“说吧。”
“是关于安置房项目的...”韦伯仁压低声音,“我昨天听说,解迎宾那边...好像有动作。”
“什么动作?”
“他好像在联系外地的施工队,准备强行进场复工。”韦伯仁说,“说是政府不作为,他作为开发商不能眼睁睁看着项目烂尾,要自己找施工队先把主体建起来。”
买家峻眼神一凛:“强行进场?谁给他的权力?”
“他说合同里写了他有施工自主权...”韦伯仁的声音越来越小,“而且,他好像已经说服了部分业主,说这是唯一的办法。”
“胡闹!”买家峻一拍桌子,“项目现在还在调查阶段,工程质量有问题,资金去向不明,他凭什么复工?那些业主被蒙在鼓里,真让他复工了,建起来的房子谁敢住?”
韦伯仁低下头:“我也觉得不妥,但解迎宾这个人...很会煽动舆论。他已经联系了几家媒体,准备明天开新闻发布会,说政府不作为,逼得企业不得不自己解决问题。”
买家峻冷静下来。解迎宾这一手很毒,如果真让他开了发布会,舆论压力会全部转向政府。到时候,他再强行进场,就成了“被逼无奈”的英雄,而政府就成了阻碍群众安居的罪人。
“消息准确吗?”
“应该准确。”韦伯仁说,“我是从...从‘云顶阁’听到的。”
买家峻盯着他:“韦秘书,你去‘云顶阁’做什么?”
韦伯仁的脸色瞬间变了:“我...我...”
“说实话。”买家峻的声音很平静,但带着不容抗拒的力量。
韦伯仁的额头渗出冷汗,沉默良久,终于开口:“书记,我...我犯错误了。”
“说清楚。”
“解迎宾找过我几次,说只要我在一些文件上‘行个方便’,就给我...”韦伯仁的声音在颤抖,“我一开始拒绝了,但他威胁我,说我以前帮他办过的一些事,他都有记录。如果我不配合,他就把这些事捅出去...”
买家峻心中了然。韦伯仁这是被抓住把柄了。
“你帮他办过什么事?”
“都是一些小事...”韦伯仁急忙解释,“比如加快某个审批流程,透露一些会议信息...但我从来没拿过他的钱,真的!”
“那他这次要你做什么?”
“他要我...要我找机会把安置房项目的调查方向,引向资金使用不规范,而不是工程质量问题。”韦伯仁说,“他说只要能把焦点从工程质量上移开,他就有办法复工。”

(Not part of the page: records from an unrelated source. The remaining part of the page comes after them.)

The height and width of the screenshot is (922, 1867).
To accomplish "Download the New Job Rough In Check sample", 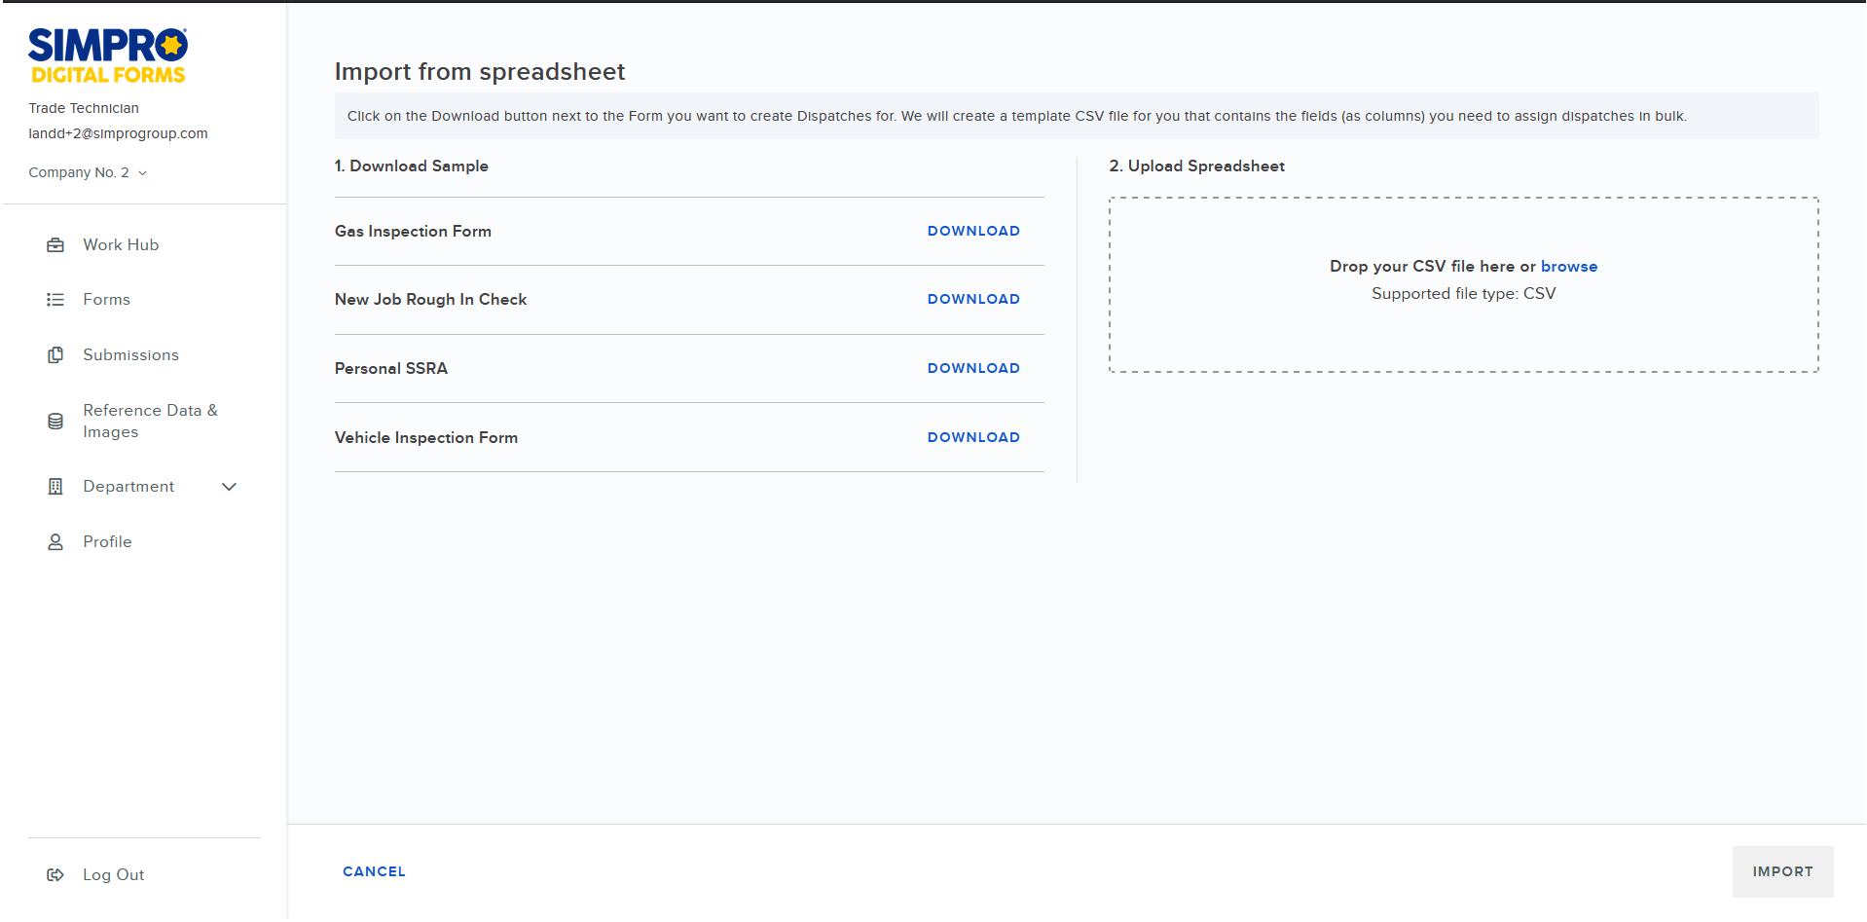I will pos(972,299).
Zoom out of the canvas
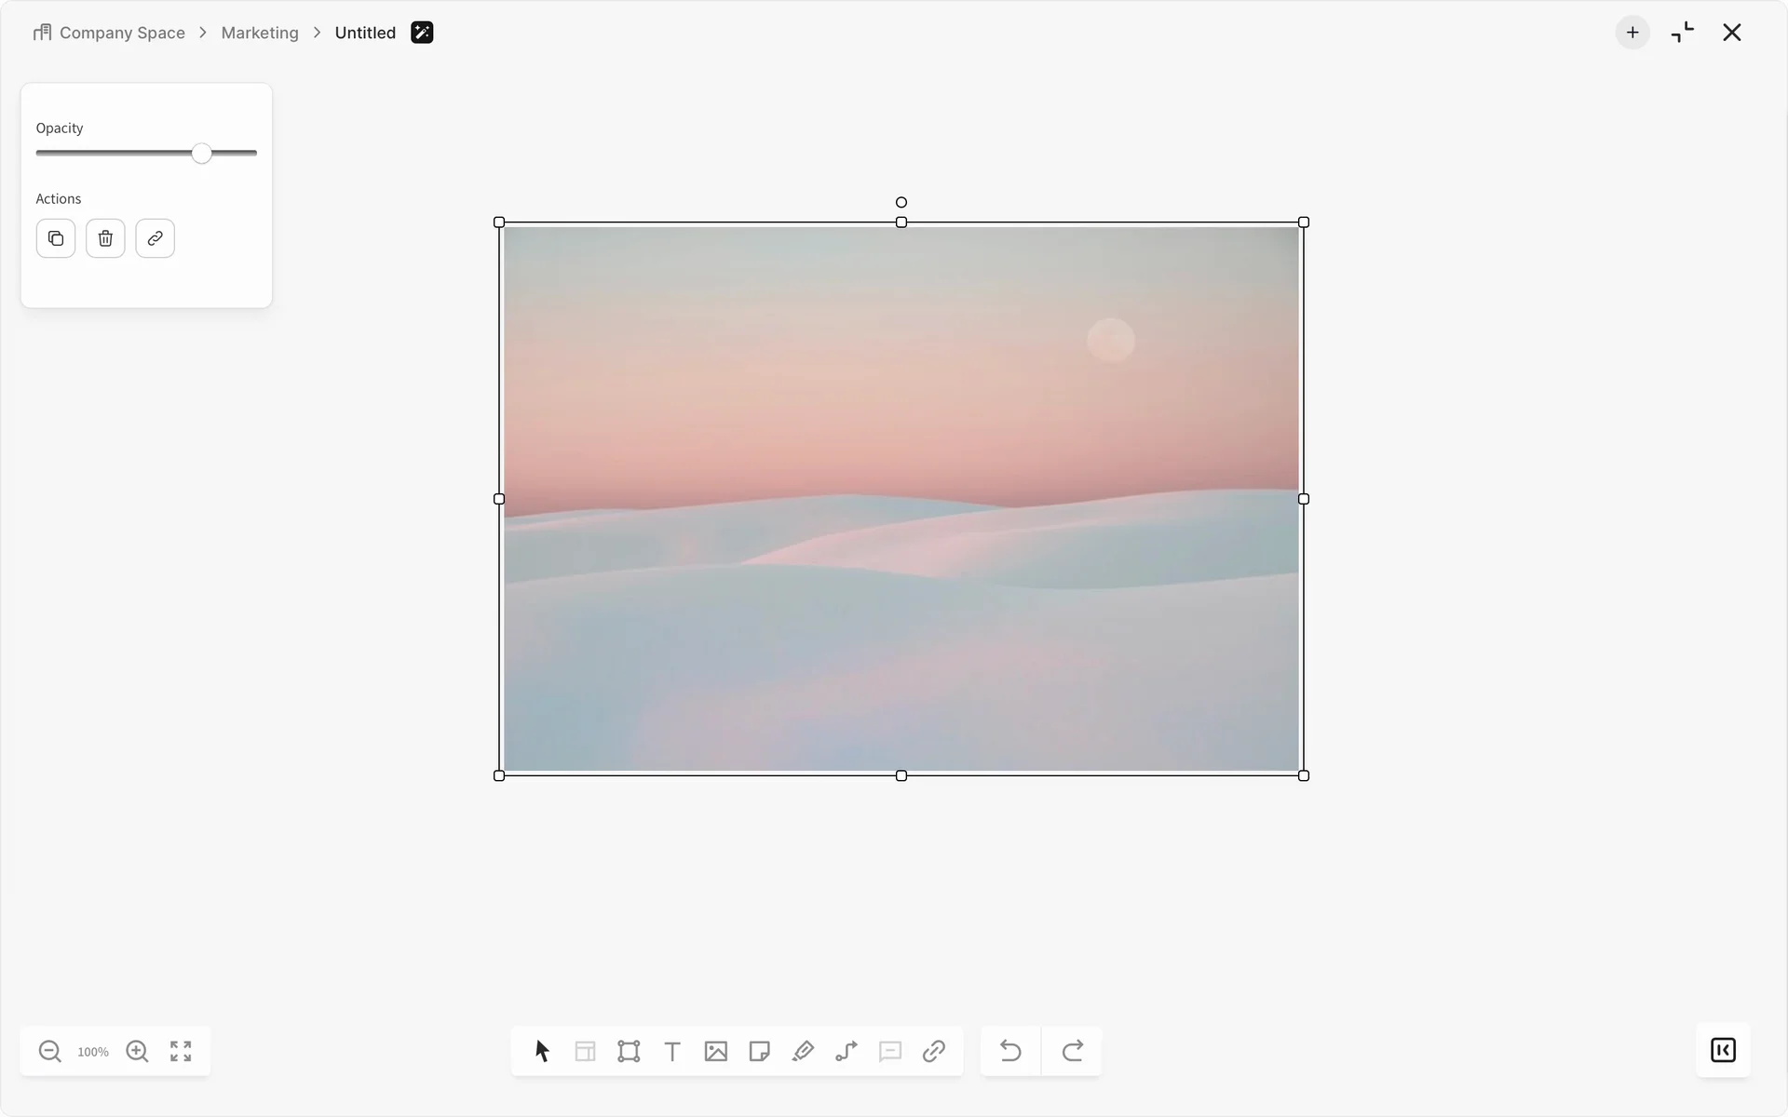This screenshot has height=1117, width=1788. point(49,1051)
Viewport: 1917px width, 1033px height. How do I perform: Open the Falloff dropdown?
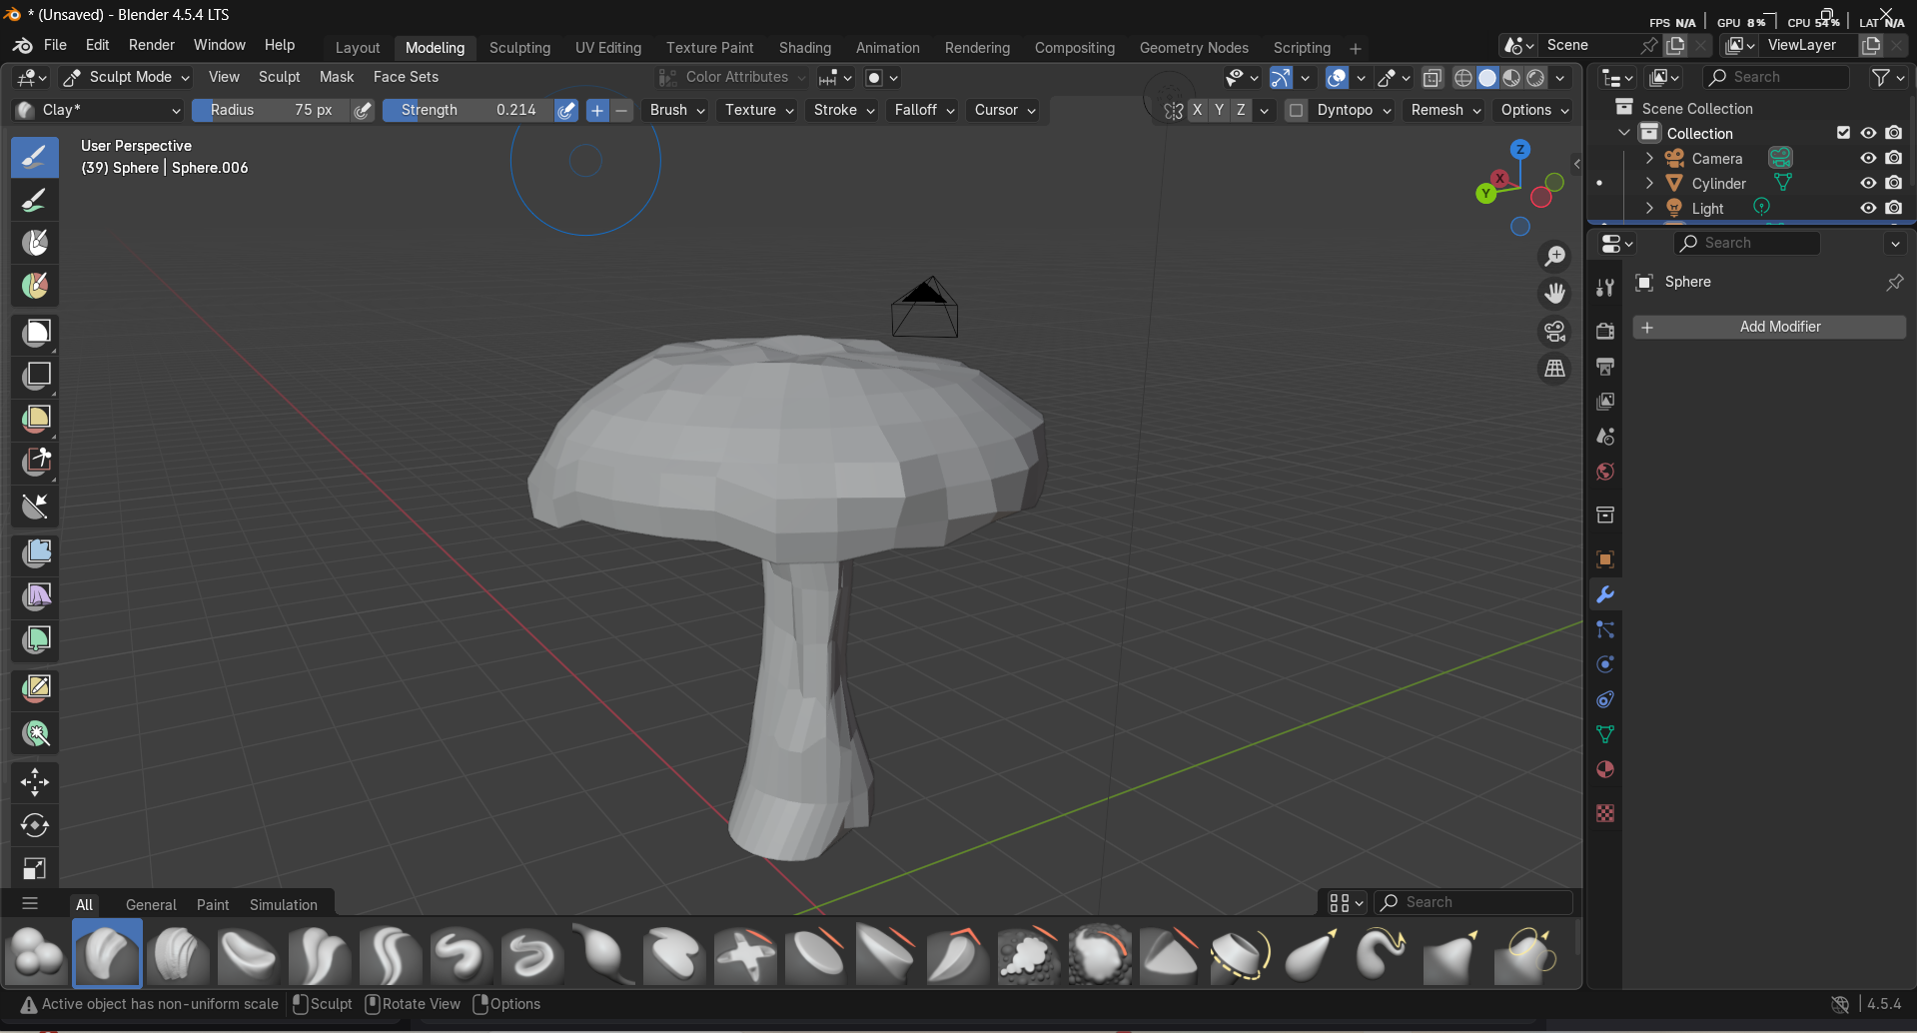point(924,110)
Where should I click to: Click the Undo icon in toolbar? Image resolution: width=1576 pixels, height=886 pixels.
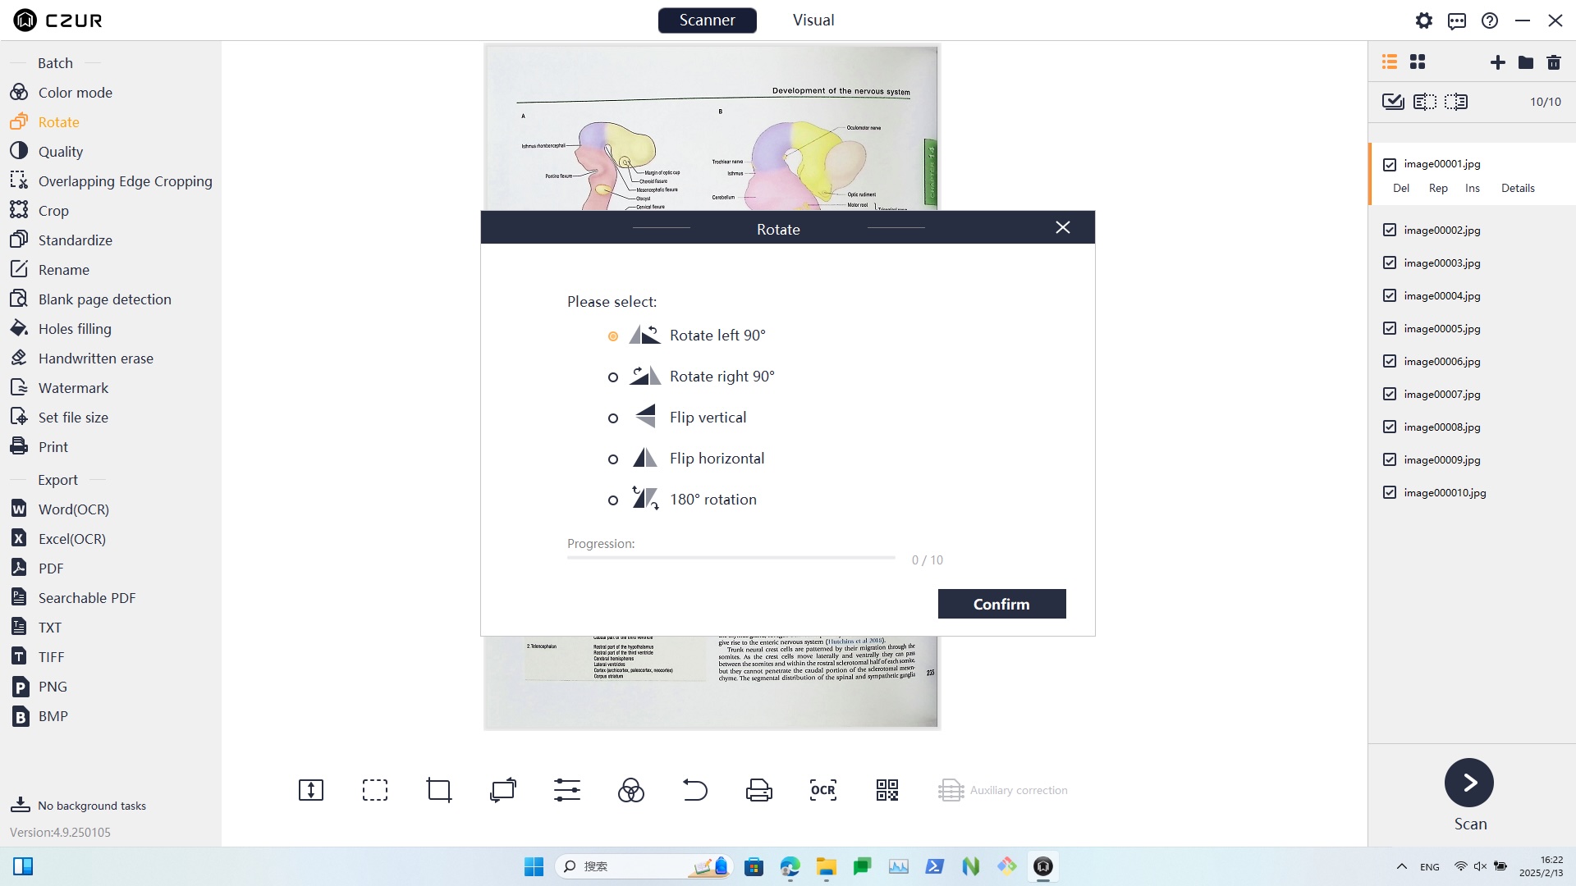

买家峻冷笑。好一个移花接木。资金问题可以推给“管理不规范”,可以找几个替罪羊,但工程质量是硬伤,一旦坐实,解迎宾的公司就别想在这个行业混了。
“你为什么告诉我这些?”
“因为...因为我不想再错下去了。”韦伯仁抬起头,眼中带着恐惧,“书记,解迎宾这个人太狠了。他不仅威胁我,还威胁我的家人。我女儿在上小学,上周放学时,有陌生人跟着她...我害怕。”
买家峻看着他。韦伯仁的眼神不像作假,那种恐惧是装不出来的。
“韦秘书,”买家峻缓缓开口,“你现在有两个选择。第一,继续跟着解迎宾走,但你要想清楚,他那种人,用完你之后会怎么对你。第二,配合组织调查,把你知道的都说出来,争取宽大处理。”
韦伯仁嘴唇颤抖:“书记,如果我配合,能...能不追究我的责任吗?”
“这要看你配合到什么程度。”买家峻说,“但至少,我可以保证你和你家人的安全。”